Depuis la salle, ces ambitions n’apparaissent, malheureusement, pas portées par une réalisation qui menace, d’emblée, de basculer dans le comique involontaire : ainsi du Prologue parlé, en français, précédant le chaos haydnien – quelle prétention, que ne tempère pas, bien au contraire, la naïveté du propos, partagé entre les trois solistes !
Au point qu’on aura, tout un long du spectacle, éprouvé un certain embarras. Face à ces choristes, déguisés, façon musée de cire, en un aréopage de vingt-neuf scientifiques et philosophes – d’Aristote (384-322 av. J.-C.) à la climatologue allemande Friederike Otto (née en 1982) –, et figés sur les gradins qu’encadrent les écrans.

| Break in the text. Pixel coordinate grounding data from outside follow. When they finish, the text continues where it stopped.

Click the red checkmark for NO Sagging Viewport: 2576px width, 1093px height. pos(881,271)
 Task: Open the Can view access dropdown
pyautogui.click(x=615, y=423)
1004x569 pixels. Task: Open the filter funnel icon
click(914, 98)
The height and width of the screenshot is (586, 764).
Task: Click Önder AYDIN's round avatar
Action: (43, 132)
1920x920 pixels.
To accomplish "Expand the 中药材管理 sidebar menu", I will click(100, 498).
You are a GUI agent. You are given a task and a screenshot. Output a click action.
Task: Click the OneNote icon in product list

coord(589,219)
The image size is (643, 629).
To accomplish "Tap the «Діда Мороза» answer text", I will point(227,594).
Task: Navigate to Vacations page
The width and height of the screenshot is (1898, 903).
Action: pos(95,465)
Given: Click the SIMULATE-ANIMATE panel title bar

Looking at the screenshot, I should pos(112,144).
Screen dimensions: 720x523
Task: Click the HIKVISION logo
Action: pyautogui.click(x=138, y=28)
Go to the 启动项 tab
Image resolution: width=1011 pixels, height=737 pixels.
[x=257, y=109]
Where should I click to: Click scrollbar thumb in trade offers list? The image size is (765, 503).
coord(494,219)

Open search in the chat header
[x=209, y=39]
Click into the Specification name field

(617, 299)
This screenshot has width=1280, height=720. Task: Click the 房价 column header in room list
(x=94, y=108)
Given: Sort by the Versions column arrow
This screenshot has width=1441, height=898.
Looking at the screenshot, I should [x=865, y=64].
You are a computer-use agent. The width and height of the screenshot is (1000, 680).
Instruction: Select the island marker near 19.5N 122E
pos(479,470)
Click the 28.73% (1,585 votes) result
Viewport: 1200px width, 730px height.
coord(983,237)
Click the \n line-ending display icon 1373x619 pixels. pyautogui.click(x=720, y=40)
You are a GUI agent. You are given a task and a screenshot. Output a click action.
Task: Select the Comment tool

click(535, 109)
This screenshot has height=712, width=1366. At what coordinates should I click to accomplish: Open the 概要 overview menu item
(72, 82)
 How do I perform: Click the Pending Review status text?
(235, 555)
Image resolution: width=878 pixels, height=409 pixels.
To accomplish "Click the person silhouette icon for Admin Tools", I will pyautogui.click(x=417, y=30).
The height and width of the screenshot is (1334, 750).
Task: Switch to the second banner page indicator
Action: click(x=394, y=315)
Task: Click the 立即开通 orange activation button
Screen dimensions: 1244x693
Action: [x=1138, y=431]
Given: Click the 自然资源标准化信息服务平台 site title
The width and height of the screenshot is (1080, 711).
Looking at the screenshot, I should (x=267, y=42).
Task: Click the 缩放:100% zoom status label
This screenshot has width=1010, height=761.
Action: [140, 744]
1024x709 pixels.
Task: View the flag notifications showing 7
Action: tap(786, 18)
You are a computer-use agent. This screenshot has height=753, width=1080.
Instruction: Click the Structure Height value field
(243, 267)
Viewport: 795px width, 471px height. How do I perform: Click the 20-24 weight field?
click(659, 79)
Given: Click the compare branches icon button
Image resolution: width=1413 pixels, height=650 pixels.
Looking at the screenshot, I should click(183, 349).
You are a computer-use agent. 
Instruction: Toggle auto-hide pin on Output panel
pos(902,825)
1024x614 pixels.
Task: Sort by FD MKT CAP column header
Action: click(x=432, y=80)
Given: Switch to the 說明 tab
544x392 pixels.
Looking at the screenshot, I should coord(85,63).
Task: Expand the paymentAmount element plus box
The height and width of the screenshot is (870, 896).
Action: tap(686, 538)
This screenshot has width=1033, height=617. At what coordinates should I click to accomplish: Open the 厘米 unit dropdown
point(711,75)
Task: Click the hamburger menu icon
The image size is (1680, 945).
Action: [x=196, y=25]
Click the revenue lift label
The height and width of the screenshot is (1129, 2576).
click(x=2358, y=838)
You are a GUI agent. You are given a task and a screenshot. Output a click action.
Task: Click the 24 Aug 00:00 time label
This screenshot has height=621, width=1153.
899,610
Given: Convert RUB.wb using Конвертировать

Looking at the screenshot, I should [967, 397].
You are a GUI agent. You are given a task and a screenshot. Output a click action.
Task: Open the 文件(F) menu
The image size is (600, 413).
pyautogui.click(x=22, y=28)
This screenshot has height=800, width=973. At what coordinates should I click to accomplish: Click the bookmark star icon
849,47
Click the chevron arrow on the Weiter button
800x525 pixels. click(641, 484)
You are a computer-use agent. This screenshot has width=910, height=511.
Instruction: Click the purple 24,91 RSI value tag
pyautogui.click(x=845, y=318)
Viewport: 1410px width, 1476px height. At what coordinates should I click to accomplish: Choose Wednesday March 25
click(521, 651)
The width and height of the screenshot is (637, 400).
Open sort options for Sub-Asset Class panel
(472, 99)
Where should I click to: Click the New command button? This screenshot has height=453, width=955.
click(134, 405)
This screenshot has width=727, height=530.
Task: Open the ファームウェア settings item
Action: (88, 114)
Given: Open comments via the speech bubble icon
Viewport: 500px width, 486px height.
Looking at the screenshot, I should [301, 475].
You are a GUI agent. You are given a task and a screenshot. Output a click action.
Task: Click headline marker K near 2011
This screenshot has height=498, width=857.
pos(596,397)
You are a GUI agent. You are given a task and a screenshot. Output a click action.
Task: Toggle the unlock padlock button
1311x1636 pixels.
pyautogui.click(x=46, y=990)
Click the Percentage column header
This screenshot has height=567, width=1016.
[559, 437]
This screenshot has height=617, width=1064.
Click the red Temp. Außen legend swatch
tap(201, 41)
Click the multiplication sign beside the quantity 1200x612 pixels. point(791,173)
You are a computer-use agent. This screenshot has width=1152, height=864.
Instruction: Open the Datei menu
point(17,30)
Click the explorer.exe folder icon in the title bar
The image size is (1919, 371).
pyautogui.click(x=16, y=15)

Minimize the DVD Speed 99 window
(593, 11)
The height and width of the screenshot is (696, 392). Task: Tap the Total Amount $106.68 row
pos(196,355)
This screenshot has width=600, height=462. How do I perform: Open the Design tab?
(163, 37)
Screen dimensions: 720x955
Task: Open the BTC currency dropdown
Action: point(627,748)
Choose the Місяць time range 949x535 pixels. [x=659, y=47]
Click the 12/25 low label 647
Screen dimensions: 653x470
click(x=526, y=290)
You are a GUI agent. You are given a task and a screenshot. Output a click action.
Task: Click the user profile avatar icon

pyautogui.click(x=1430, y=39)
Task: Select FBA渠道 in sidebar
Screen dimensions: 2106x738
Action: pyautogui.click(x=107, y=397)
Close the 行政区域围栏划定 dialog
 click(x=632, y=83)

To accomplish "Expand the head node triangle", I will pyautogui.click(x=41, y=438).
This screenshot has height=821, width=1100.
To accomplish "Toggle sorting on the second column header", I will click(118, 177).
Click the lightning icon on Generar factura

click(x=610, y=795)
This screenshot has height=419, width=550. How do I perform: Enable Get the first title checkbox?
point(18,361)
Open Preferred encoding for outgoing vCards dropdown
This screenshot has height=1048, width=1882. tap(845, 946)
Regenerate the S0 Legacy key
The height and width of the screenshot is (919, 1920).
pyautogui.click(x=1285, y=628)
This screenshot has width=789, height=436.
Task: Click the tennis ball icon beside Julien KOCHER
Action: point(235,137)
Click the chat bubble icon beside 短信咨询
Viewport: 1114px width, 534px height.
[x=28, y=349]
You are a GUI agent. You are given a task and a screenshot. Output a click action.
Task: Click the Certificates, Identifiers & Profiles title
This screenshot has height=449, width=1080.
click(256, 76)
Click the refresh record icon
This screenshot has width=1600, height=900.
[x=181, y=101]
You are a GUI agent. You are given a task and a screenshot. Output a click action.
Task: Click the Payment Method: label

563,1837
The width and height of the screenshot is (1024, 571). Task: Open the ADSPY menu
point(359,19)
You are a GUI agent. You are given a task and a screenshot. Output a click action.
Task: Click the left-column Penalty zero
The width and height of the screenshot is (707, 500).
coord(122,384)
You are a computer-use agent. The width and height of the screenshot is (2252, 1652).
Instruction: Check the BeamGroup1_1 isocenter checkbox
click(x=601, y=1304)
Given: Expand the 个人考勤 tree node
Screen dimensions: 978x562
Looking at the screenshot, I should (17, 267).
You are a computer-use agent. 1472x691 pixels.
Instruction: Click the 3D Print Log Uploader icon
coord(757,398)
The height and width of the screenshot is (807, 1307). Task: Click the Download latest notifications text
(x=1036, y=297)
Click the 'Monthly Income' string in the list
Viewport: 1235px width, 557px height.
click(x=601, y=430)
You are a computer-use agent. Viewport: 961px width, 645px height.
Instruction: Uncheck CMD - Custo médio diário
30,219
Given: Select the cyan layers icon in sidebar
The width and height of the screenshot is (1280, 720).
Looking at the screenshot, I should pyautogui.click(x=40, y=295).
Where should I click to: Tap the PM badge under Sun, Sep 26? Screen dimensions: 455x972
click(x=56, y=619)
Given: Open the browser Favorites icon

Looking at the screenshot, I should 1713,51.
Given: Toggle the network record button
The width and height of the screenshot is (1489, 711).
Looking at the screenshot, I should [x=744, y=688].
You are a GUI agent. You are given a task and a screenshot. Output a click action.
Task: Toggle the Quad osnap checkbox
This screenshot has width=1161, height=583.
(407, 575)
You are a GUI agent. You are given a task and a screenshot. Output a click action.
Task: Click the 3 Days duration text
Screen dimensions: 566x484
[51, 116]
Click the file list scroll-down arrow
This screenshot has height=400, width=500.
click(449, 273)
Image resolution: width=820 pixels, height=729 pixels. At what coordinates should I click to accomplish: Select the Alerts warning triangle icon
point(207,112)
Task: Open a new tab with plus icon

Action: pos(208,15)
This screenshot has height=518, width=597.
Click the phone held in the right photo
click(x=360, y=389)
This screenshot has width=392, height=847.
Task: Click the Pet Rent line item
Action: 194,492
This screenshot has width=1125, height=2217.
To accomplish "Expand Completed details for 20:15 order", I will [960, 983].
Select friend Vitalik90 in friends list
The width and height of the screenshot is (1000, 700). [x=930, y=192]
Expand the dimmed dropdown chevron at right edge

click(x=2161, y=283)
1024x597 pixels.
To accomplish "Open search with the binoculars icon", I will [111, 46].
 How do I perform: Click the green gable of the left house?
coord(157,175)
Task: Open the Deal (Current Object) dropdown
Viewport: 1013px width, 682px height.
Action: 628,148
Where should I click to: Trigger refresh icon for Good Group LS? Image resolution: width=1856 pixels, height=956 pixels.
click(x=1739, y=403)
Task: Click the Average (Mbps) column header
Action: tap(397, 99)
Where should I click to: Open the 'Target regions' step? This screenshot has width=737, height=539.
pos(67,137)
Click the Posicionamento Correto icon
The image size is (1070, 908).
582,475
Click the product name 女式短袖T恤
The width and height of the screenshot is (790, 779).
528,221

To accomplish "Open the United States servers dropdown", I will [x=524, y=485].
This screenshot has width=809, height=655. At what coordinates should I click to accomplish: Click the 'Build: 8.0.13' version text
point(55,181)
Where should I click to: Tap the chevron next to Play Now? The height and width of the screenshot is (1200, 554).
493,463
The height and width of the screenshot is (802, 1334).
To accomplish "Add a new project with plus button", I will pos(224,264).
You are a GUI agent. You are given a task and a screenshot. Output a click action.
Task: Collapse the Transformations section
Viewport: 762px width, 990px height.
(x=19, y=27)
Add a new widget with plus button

Ou encore devant cette imagerie, pauvre autant que laide, renvoyant aux balbutiements de l’utilisation du numérique dans le cinéma d’animation – si faire chanter un singe, l’homme de Néandertal, et jusqu’à Albert Einstein, grâce à une caméra de téléphone portable, captant les mouvements faciaux des solistes, peut prêter à sourire, pareil gadget relève, davantage, de l’anecdote que d’une solution d’avenir, du moins à ce piètre niveau de développement.
Il faut attendre l’entrée du robot humanoïde AMECA (mis à disposition par OFFIS, institut de recherche de l’université d’Oldenbourg), escorté de trois manipulateurs, pour éprouver, enfin, une pointe d’émerveillement, face à la fluidité de ses battements de paupières, et bientôt d’angoisse, en songeant à une humanité sur le point d’être dépassée – remplacée ? – par sa propre création. Mais n’est-il pas, déjà, trop tard, comme le suggèrent les avatars virtuels de l’androïde, qui, sur les dernières mesures, prennent possession du jardin d’Éden ?
La seule écoute le révèle, cependant, bien vite : le génie de Haydn, à la fois ancré dans la tradition du genre, en se mesurant, ici, à Haendel, et visionnaire, se situe très au-dessus de ces considérations.
Ainsi qu’elle l’écrit dans le programme de salle, Marta Gardolinska a appris Die Schöpfung, à Vienne, dans des chœurs, et plus spécifiquement sous la baguette d’Erwin Ortner, fondateur de l’Arnold Schoenberg Chor, et de Nikolaus Harnoncourt. La directrice musicale de l’Opéra National de Lorraine a, manifestement, assimilé leur leçon, tant sur le plan de l’architecture d’ensemble que de la conduite de la partition.
Mais elle ne peut faire de miracles, l’orchestre maison accusant les mêmes limites, d’articulation, de couleurs – même en faisant abstraction du point de vue « historiquement informé », qui a refaçonné notre perception de ce répertoire –, que dans Iphigénie en Tauride de Gluck, en mars 2023 (voir O. M. n° 192 p. 57 de mai), tandis que le chœur continue d’être déstabilisé par le vibrato de quelques-unes de ces dames.
Basse plus que baryton, Sam Carl embourbe Raphael – et un peu moins Adam – dans une épaisseur, peu à peu libérée de la gorge, qui nuit à la vivacité du trait, des récitatifs, tout particulièrement. L’éclat dont le ténor américain Jonas Hacker pare Uriel, archange aux élans héroïques, n’en est que plus limpide.
Julie Roset, enfin, dont le tempérament débordant ne pouvait masquer, jusqu’à récemment, une certaine verdeur de l’émission et du son, touche à la perfection. Dans la lignée des sopranos allemandes du mitan du siècle dernier, la jeune Française captive, en Gabriel comme en Eva, par la lumière souriante du timbre, la facilité de l’aigu, le naturel du phrasé et de la vocalise. Ce je ne sais quoi d’indéfinissable, enfin, qu’on appelle la grâce.